Stored items
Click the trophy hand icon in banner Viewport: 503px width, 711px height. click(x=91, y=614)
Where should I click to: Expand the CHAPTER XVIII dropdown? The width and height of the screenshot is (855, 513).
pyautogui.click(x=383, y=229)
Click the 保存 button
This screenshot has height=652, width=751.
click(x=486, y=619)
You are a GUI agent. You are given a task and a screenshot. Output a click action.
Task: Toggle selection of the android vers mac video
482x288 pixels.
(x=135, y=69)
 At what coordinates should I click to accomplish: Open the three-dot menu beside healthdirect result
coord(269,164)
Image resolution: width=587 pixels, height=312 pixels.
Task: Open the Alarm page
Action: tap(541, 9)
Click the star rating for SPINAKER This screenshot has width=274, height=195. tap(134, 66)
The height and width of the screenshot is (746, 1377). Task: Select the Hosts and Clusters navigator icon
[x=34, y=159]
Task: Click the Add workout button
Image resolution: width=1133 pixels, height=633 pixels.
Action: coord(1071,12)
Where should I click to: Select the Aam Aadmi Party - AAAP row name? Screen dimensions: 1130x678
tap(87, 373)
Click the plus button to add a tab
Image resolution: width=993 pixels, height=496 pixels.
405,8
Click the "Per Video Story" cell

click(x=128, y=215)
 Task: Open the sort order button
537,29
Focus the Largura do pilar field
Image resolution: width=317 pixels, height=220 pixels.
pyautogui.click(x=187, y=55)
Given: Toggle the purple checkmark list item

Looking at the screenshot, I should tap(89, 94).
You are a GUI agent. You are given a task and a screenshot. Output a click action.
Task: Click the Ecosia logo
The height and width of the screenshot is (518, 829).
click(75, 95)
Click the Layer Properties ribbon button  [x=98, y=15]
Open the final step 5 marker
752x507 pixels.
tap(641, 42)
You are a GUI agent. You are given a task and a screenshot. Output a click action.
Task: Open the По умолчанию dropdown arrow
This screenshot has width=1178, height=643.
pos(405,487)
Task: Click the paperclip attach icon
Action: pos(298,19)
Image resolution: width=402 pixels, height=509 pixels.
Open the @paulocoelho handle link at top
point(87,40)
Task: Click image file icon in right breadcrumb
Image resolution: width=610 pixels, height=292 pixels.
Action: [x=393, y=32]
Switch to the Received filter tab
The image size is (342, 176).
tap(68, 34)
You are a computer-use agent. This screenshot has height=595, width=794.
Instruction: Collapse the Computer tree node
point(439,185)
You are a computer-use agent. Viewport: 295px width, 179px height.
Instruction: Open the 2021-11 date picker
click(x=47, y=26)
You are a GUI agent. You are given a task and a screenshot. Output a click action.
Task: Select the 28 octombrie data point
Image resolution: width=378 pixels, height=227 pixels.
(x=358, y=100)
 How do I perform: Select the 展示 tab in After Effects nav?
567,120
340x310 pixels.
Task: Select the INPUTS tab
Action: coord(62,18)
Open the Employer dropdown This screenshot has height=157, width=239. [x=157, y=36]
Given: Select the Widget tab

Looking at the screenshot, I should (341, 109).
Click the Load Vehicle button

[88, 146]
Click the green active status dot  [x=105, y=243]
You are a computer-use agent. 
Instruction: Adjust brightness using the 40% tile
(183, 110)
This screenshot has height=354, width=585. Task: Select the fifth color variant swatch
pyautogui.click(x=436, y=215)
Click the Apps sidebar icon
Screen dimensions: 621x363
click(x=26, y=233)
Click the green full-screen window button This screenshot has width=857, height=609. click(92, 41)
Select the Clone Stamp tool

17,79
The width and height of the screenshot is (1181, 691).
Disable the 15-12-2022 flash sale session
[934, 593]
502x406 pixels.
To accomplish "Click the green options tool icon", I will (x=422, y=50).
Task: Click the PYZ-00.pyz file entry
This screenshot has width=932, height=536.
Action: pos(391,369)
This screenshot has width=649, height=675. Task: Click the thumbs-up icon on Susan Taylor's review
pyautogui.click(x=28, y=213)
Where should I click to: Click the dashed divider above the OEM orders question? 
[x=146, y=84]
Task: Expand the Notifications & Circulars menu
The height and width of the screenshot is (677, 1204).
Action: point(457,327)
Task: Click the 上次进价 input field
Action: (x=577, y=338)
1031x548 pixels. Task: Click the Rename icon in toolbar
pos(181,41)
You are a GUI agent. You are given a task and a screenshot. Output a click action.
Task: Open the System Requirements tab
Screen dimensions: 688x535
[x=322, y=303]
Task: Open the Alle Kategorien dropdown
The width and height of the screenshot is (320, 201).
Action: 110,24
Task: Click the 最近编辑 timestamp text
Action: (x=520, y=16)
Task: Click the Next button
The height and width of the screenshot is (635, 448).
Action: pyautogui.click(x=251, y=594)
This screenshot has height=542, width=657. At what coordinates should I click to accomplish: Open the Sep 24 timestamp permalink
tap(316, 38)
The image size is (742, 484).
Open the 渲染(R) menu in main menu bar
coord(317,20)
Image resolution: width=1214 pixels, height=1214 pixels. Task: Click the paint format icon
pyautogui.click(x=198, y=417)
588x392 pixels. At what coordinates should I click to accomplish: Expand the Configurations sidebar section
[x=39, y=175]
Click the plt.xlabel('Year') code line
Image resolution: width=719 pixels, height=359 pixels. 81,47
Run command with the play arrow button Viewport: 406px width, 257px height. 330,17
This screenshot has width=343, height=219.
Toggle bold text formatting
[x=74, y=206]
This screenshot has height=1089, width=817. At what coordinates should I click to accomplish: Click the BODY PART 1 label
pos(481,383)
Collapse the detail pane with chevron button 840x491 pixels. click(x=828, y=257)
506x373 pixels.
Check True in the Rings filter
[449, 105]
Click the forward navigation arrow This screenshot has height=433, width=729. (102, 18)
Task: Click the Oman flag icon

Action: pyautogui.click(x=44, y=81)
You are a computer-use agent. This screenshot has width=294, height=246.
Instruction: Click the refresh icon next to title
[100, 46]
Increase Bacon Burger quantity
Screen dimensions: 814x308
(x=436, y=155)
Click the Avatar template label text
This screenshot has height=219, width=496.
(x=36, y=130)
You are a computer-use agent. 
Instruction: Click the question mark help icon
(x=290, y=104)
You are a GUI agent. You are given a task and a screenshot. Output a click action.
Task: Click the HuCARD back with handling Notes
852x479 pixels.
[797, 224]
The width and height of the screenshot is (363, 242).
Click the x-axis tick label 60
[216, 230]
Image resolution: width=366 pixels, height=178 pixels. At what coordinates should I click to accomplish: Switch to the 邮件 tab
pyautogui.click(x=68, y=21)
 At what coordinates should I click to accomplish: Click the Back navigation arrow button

### WORK REQUIRED
Which lines of the records above contain the word "file"? Show each of them.

### ANSWER TO THE PROBLEM
Task: Click image file icon in right breadcrumb
Task: Click the PYZ-00.pyz file entry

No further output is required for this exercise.